WERKINSTRUCTIES >>
A. Zet de alinea die begint met "De intern begeleider is verantwoordelijk" uit de tekst over de zorgstructuur om in een korte opsomming met de belangrijkste feiten.
B. Waarom kunnen ouders volgens de tekst over de zorgstructuur het School Ondersteunings Plan (SOP) inzien? Antwoord in één tot drie zinnen.
C. Schrijf alstublieft het stuk uit de tekst over de zorgstructuur letterlijk over, vanaf "In augustus 2014" tot en met "externe deskundigheid in.".

TEKSTGEDEELTE >>
+ + + + + + +
6
Zorgstructuur
6.1 Wet Passend Onderwijs
Elk kind heeft recht op goed onderwijs dat aansluit op de onderwijsbehoefte van het soort; ook als dit een bijzondere onderwijsbehoefte is. Scholen hebben ook zorgplicht. Dat omvat dat scholen élk kind een passende onderwijsplek moeten bieden.
In augustus 2014 is de wet op passend onderwijs ingegaan. Sinds dat moment valt onze stichting onder Samenwerkingsverband Passend Wijs.
Op de website www.swv-passendwijs.nl leest u alles over passend onderwijs.
6.2 Intern begeleider
De intern begeleider is verantwoordelijk voor passend onderwijs op Sunte Werfert. Zij ondersteunt ouders en leerkrachten in de begeleiding van de kinderen met specifieke behoeften. In sommige gevallen schakelen wij, altijd na overleg met ouders, externe deskundigheid in.
Wij doen als team ons uiterste best om elk kind de zorg en aandacht te bieden die het kind nodig heeft. Om te weten welke extra ondersteuning onze school kan bieden, kunt u ons School Ondersteunings Plan (SOP) inzien op https://www.suntewerfert.nl/Meer-informatie/Schoolondersteuningsprofiel-SOP
Wanneer een kind, ondanks alle inspanningen toch onvoldoende ontwikkeling laat zien, volgt er een gesprek met ouders en worden andere opties besproken.
+ + + + + + +
FRAGMENT GEGEVENSSET >>

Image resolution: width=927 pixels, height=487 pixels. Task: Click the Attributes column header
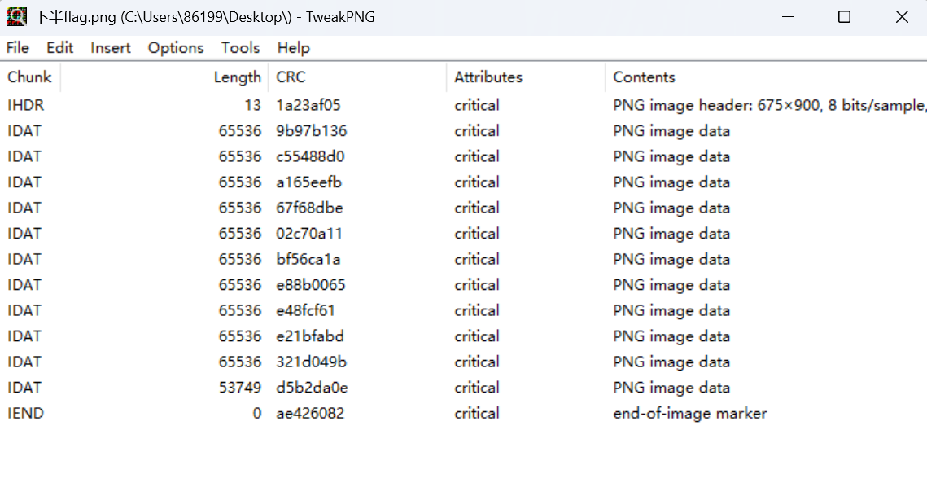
+ + + + + + +
ANTWOORDEN >>
A.
- De intern begeleider is verantwoordelijk voor passend onderwijs op Sunte Werfert.
- Zij ondersteunt ouders en leerkrachten bij de begeleiding van kinderen met specifieke behoeften.
- In sommige gevallen schakelt de school externe deskundigheid in, altijd na overleg met ouders.

B. Ouders kunnen het School Ondersteunings Plan (SOP) inzien om te weten welke extra ondersteuning de school kan bieden.

C.
In augustus 2014 is de wet op passend onderwijs ingegaan. Sinds dat moment valt onze stichting onder Samenwerkingsverband Passend Wijs.
Op de website www.swv-passendwijs.nl leest u alles over passend onderwijs.
6.2 Intern begeleider
De intern begeleider is verantwoordelijk voor passend onderwijs op Sunte Werfert. Zij ondersteunt ouders en leerkrachten in de begeleiding van de kinderen met specifieke behoeften. In sommige gevallen schakelen wij, altijd na overleg met ouders, externe deskundigheid in.